[PROBLEM STATEMENT] Print each entry verbatim.

[Saved data entries]
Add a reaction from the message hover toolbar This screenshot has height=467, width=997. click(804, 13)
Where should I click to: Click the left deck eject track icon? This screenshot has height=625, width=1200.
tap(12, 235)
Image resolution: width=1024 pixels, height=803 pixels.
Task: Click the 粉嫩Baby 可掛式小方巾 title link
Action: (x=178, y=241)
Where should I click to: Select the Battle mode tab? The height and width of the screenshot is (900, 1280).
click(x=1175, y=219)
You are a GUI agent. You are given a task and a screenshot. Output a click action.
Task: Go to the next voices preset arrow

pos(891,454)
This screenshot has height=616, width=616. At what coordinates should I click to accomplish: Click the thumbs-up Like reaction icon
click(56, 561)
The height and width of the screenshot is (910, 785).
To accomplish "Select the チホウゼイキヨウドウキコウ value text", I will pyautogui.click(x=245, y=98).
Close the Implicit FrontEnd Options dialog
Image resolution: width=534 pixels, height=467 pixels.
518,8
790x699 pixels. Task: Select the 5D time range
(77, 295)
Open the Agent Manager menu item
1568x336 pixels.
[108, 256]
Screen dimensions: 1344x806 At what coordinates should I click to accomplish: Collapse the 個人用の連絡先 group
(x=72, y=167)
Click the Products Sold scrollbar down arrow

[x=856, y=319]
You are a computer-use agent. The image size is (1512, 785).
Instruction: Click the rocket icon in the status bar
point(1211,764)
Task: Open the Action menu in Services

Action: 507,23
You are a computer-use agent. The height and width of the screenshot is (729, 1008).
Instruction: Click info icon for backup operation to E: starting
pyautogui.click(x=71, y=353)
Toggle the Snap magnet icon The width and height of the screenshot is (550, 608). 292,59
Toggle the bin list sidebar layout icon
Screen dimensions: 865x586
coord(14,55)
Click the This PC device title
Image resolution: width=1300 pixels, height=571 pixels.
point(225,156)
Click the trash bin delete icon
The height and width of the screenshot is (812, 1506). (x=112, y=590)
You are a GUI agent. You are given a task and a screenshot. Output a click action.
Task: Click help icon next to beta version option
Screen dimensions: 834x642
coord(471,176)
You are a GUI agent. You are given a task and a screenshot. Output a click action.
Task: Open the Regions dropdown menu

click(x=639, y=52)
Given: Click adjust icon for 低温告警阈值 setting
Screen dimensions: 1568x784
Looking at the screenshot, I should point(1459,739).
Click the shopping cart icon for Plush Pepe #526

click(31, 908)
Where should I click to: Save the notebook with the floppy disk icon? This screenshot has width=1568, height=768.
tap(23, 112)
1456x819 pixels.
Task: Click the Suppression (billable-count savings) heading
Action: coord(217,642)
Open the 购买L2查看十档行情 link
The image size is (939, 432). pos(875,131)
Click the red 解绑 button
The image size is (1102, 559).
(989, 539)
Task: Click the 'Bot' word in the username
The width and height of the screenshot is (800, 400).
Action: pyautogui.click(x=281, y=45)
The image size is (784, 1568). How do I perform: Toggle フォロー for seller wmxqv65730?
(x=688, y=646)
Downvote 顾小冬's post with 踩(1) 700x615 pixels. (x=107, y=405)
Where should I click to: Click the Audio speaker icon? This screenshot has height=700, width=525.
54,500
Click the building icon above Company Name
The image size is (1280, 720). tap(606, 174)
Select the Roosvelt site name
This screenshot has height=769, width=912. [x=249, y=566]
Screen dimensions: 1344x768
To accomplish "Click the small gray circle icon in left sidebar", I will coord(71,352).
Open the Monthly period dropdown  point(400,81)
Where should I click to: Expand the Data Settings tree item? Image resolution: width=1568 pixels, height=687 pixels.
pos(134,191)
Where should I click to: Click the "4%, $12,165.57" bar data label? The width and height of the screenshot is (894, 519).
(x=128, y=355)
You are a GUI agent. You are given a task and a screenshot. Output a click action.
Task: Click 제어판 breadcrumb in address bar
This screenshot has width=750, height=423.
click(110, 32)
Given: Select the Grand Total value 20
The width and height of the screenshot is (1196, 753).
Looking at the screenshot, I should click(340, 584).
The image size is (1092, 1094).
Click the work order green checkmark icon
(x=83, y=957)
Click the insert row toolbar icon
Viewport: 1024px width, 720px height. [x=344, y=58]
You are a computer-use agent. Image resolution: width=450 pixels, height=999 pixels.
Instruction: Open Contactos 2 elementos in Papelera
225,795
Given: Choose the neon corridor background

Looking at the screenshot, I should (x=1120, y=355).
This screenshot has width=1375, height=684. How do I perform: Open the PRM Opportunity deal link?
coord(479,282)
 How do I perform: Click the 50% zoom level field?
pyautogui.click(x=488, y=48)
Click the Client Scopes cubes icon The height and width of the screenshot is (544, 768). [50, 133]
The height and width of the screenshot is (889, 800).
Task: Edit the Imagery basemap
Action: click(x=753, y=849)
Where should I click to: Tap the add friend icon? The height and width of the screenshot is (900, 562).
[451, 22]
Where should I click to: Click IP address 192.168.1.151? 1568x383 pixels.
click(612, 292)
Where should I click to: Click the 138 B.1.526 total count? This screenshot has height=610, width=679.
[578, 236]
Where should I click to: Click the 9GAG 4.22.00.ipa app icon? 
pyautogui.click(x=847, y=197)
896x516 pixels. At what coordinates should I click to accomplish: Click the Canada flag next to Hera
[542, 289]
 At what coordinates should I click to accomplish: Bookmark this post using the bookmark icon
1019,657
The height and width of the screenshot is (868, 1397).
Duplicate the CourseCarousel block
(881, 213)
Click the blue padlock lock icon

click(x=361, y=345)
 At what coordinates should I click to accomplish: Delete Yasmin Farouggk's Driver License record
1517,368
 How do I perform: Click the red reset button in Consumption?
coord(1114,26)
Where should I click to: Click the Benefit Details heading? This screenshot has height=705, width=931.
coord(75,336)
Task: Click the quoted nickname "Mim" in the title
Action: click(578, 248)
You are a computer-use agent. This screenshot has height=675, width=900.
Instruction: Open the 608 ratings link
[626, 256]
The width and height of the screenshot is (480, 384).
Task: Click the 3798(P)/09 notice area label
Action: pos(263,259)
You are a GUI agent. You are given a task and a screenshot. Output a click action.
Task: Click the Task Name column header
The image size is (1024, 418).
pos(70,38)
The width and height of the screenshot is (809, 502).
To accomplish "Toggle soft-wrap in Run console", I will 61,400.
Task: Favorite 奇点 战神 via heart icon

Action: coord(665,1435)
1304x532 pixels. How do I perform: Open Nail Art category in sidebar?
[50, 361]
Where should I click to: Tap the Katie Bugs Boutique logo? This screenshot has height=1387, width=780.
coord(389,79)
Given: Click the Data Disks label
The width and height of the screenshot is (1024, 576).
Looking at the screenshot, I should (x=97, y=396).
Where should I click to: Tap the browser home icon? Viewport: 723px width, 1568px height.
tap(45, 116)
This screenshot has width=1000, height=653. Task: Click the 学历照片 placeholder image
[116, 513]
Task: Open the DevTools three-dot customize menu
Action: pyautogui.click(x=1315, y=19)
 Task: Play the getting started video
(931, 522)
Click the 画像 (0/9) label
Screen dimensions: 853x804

[SOLUTION TO THE PROBLEM]
Add a reaction from the message hover toolbar This screenshot has height=467, width=997. click(804, 13)
Where should I click to: Click the left deck eject track icon? This screenshot has height=625, width=1200.
tap(12, 235)
Image resolution: width=1024 pixels, height=803 pixels.
Task: Click the 粉嫩Baby 可掛式小方巾 title link
Action: (x=178, y=241)
Where should I click to: Select the Battle mode tab? The height and width of the screenshot is (900, 1280).
click(x=1175, y=219)
You are a GUI agent. You are given a task and a screenshot. Output a click action.
Task: Go to the next voices preset arrow

pos(891,454)
This screenshot has height=616, width=616. At what coordinates should I click to accomplish: Click the thumbs-up Like reaction icon
click(56, 561)
The height and width of the screenshot is (910, 785).
To accomplish "Select the チホウゼイキヨウドウキコウ value text", I will pyautogui.click(x=245, y=98).
Close the Implicit FrontEnd Options dialog
Image resolution: width=534 pixels, height=467 pixels.
518,8
790x699 pixels. Task: Select the 5D time range
(77, 295)
Open the Agent Manager menu item
1568x336 pixels.
[108, 256]
Screen dimensions: 1344x806 At what coordinates should I click to accomplish: Collapse the 個人用の連絡先 group
(x=72, y=167)
Click the Products Sold scrollbar down arrow

[x=856, y=319]
You are a computer-use agent. The image size is (1512, 785).
Instruction: Click the rocket icon in the status bar
point(1211,764)
Task: Open the Action menu in Services

Action: 507,23
You are a computer-use agent. The height and width of the screenshot is (729, 1008).
Instruction: Click info icon for backup operation to E: starting
pyautogui.click(x=71, y=353)
Toggle the Snap magnet icon The width and height of the screenshot is (550, 608). 292,59
Toggle the bin list sidebar layout icon
Screen dimensions: 865x586
coord(14,55)
Click the This PC device title
Image resolution: width=1300 pixels, height=571 pixels.
point(225,156)
Click the trash bin delete icon
The height and width of the screenshot is (812, 1506). (x=112, y=590)
You are a GUI agent. You are given a task and a screenshot. Output a click action.
Task: Click help icon next to beta version option
Screen dimensions: 834x642
coord(471,176)
You are a GUI agent. You are given a task and a screenshot. Output a click action.
Task: Open the Regions dropdown menu

click(x=639, y=52)
Given: Click adjust icon for 低温告警阈值 setting
Screen dimensions: 1568x784
Looking at the screenshot, I should point(1459,739).
Click the shopping cart icon for Plush Pepe #526

click(31, 908)
Where should I click to: Save the notebook with the floppy disk icon? This screenshot has width=1568, height=768.
tap(23, 112)
1456x819 pixels.
Task: Click the Suppression (billable-count savings) heading
Action: coord(217,642)
Open the 购买L2查看十档行情 link
The image size is (939, 432). pos(875,131)
Click the red 解绑 button
The image size is (1102, 559).
(989, 539)
Task: Click the 'Bot' word in the username
The width and height of the screenshot is (800, 400).
Action: pyautogui.click(x=281, y=45)
The image size is (784, 1568). How do I perform: Toggle フォロー for seller wmxqv65730?
(x=688, y=646)
Downvote 顾小冬's post with 踩(1) 700x615 pixels. (x=107, y=405)
Where should I click to: Click the Audio speaker icon? This screenshot has height=700, width=525.
54,500
Click the building icon above Company Name
The image size is (1280, 720). tap(606, 174)
Select the Roosvelt site name
This screenshot has height=769, width=912. [x=249, y=566]
Screen dimensions: 1344x768
To accomplish "Click the small gray circle icon in left sidebar", I will coord(71,352).
Open the Monthly period dropdown  point(400,81)
Where should I click to: Expand the Data Settings tree item? Image resolution: width=1568 pixels, height=687 pixels.
pos(134,191)
Where should I click to: Click the "4%, $12,165.57" bar data label? The width and height of the screenshot is (894, 519).
(x=128, y=355)
You are a GUI agent. You are given a task and a screenshot. Output a click action.
Task: Click 제어판 breadcrumb in address bar
This screenshot has width=750, height=423.
click(110, 32)
Given: Select the Grand Total value 20
The width and height of the screenshot is (1196, 753).
Looking at the screenshot, I should click(340, 584).
The image size is (1092, 1094).
Click the work order green checkmark icon
(x=83, y=957)
Click the insert row toolbar icon
Viewport: 1024px width, 720px height. [x=344, y=58]
You are a computer-use agent. Image resolution: width=450 pixels, height=999 pixels.
Instruction: Open Contactos 2 elementos in Papelera
225,795
Given: Choose the neon corridor background

Looking at the screenshot, I should (x=1120, y=355).
This screenshot has width=1375, height=684. How do I perform: Open the PRM Opportunity deal link?
coord(479,282)
 How do I perform: Click the 50% zoom level field?
pyautogui.click(x=488, y=48)
Click the Client Scopes cubes icon The height and width of the screenshot is (544, 768). [50, 133]
The height and width of the screenshot is (889, 800).
Task: Edit the Imagery basemap
Action: click(x=753, y=849)
Where should I click to: Tap the add friend icon? The height and width of the screenshot is (900, 562).
[451, 22]
Where should I click to: Click IP address 192.168.1.151? 1568x383 pixels.
click(612, 292)
Where should I click to: Click the 138 B.1.526 total count? This screenshot has height=610, width=679.
[578, 236]
Where should I click to: Click the 9GAG 4.22.00.ipa app icon? 
pyautogui.click(x=847, y=197)
896x516 pixels. At what coordinates should I click to accomplish: Click the Canada flag next to Hera
[542, 289]
 At what coordinates should I click to accomplish: Bookmark this post using the bookmark icon
1019,657
The height and width of the screenshot is (868, 1397).
Duplicate the CourseCarousel block
(881, 213)
Click the blue padlock lock icon

click(x=361, y=345)
 At what coordinates should I click to accomplish: Delete Yasmin Farouggk's Driver License record
1517,368
 How do I perform: Click the red reset button in Consumption?
coord(1114,26)
Where should I click to: Click the Benefit Details heading? This screenshot has height=705, width=931.
coord(75,336)
Task: Click the quoted nickname "Mim" in the title
Action: click(578, 248)
You are a computer-use agent. This screenshot has height=675, width=900.
Instruction: Open the 608 ratings link
[626, 256]
The width and height of the screenshot is (480, 384).
Task: Click the 3798(P)/09 notice area label
Action: pos(263,259)
You are a GUI agent. You are given a task and a screenshot. Output a click action.
Task: Click the Task Name column header
The image size is (1024, 418).
pos(70,38)
The width and height of the screenshot is (809, 502).
To accomplish "Toggle soft-wrap in Run console", I will 61,400.
Task: Favorite 奇点 战神 via heart icon

Action: coord(665,1435)
1304x532 pixels. How do I perform: Open Nail Art category in sidebar?
[50, 361]
Where should I click to: Tap the Katie Bugs Boutique logo? This screenshot has height=1387, width=780.
coord(389,79)
Given: Click the Data Disks label
The width and height of the screenshot is (1024, 576).
Looking at the screenshot, I should (x=97, y=396).
Where should I click to: Tap the browser home icon? Viewport: 723px width, 1568px height.
tap(45, 116)
This screenshot has width=1000, height=653. Task: Click the 学历照片 placeholder image
[116, 513]
Task: Open the DevTools three-dot customize menu
Action: pyautogui.click(x=1315, y=19)
 Task: Play the getting started video
(931, 522)
Click the 画像 (0/9) label
Screen dimensions: 853x804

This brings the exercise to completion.